WHAT YOU WILL DO: Once you have read the data below, print all of it exactly.

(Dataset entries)
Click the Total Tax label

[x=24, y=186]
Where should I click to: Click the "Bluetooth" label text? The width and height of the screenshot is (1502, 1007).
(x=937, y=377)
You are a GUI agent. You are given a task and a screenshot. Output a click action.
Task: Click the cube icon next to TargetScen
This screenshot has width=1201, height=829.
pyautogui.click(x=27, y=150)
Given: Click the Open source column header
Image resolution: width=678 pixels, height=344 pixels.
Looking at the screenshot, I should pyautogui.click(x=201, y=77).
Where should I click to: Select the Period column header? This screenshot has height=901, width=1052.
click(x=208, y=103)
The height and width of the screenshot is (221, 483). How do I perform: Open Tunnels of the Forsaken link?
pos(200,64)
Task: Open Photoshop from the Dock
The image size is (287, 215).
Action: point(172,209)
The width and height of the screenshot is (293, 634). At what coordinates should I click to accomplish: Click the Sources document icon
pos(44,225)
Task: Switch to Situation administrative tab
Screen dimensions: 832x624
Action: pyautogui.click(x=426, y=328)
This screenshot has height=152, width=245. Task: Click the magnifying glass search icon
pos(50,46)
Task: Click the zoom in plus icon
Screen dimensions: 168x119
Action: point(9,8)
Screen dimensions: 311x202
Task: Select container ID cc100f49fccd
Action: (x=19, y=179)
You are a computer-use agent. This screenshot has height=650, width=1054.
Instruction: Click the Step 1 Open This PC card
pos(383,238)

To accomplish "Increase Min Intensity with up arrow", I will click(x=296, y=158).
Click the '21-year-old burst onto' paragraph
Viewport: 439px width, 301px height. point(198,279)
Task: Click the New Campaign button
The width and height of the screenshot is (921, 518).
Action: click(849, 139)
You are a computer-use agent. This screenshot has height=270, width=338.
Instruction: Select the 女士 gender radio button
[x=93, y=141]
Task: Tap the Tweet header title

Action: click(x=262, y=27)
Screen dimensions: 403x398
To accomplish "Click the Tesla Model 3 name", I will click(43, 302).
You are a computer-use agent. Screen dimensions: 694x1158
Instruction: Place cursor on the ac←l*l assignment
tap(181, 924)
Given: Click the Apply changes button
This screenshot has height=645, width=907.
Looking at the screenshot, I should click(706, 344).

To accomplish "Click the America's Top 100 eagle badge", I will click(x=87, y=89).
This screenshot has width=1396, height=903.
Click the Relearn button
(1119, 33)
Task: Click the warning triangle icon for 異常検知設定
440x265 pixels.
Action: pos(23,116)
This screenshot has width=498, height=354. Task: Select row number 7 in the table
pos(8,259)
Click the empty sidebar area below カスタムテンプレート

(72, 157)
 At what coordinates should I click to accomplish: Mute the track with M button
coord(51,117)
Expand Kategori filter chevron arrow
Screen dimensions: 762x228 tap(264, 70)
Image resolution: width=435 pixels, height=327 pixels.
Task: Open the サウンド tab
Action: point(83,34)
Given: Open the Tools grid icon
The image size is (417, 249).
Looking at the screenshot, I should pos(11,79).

RESULT FOR THIS EXERCISE:
Click the Total Tax label

[x=24, y=186]
Where should I click to: Click the "Bluetooth" label text? The width and height of the screenshot is (1502, 1007).
(x=937, y=377)
You are a GUI agent. You are given a task and a screenshot. Output a click action.
Task: Click the cube icon next to TargetScen
This screenshot has width=1201, height=829.
pyautogui.click(x=27, y=150)
Given: Click the Open source column header
Image resolution: width=678 pixels, height=344 pixels.
Looking at the screenshot, I should pyautogui.click(x=201, y=77).
Where should I click to: Select the Period column header? This screenshot has height=901, width=1052.
click(x=208, y=103)
The height and width of the screenshot is (221, 483). How do I perform: Open Tunnels of the Forsaken link?
pos(200,64)
Task: Open Photoshop from the Dock
The image size is (287, 215).
Action: point(172,209)
The width and height of the screenshot is (293, 634). At what coordinates should I click to accomplish: Click the Sources document icon
pos(44,225)
Task: Switch to Situation administrative tab
Screen dimensions: 832x624
Action: pyautogui.click(x=426, y=328)
This screenshot has height=152, width=245. Task: Click the magnifying glass search icon
pos(50,46)
Task: Click the zoom in plus icon
Screen dimensions: 168x119
Action: point(9,8)
Screen dimensions: 311x202
Task: Select container ID cc100f49fccd
Action: (x=19, y=179)
You are a computer-use agent. This screenshot has height=650, width=1054.
Instruction: Click the Step 1 Open This PC card
pos(383,238)

To accomplish "Increase Min Intensity with up arrow", I will click(x=296, y=158).
Click the '21-year-old burst onto' paragraph
Viewport: 439px width, 301px height. point(198,279)
Task: Click the New Campaign button
The width and height of the screenshot is (921, 518).
Action: click(849, 139)
You are a computer-use agent. This screenshot has height=270, width=338.
Instruction: Select the 女士 gender radio button
[x=93, y=141]
Task: Tap the Tweet header title

Action: click(x=262, y=27)
Screen dimensions: 403x398
To accomplish "Click the Tesla Model 3 name", I will click(43, 302).
You are a computer-use agent. Screen dimensions: 694x1158
Instruction: Place cursor on the ac←l*l assignment
tap(181, 924)
Given: Click the Apply changes button
This screenshot has height=645, width=907.
Looking at the screenshot, I should click(706, 344).

To accomplish "Click the America's Top 100 eagle badge", I will click(x=87, y=89).
This screenshot has width=1396, height=903.
Click the Relearn button
(1119, 33)
Task: Click the warning triangle icon for 異常検知設定
440x265 pixels.
Action: pos(23,116)
This screenshot has width=498, height=354. Task: Select row number 7 in the table
pos(8,259)
Click the empty sidebar area below カスタムテンプレート

(72, 157)
 At what coordinates should I click to accomplish: Mute the track with M button
coord(51,117)
Expand Kategori filter chevron arrow
Screen dimensions: 762x228 tap(264, 70)
Image resolution: width=435 pixels, height=327 pixels.
Task: Open the サウンド tab
Action: point(83,34)
Given: Open the Tools grid icon
The image size is (417, 249).
Looking at the screenshot, I should pos(11,79).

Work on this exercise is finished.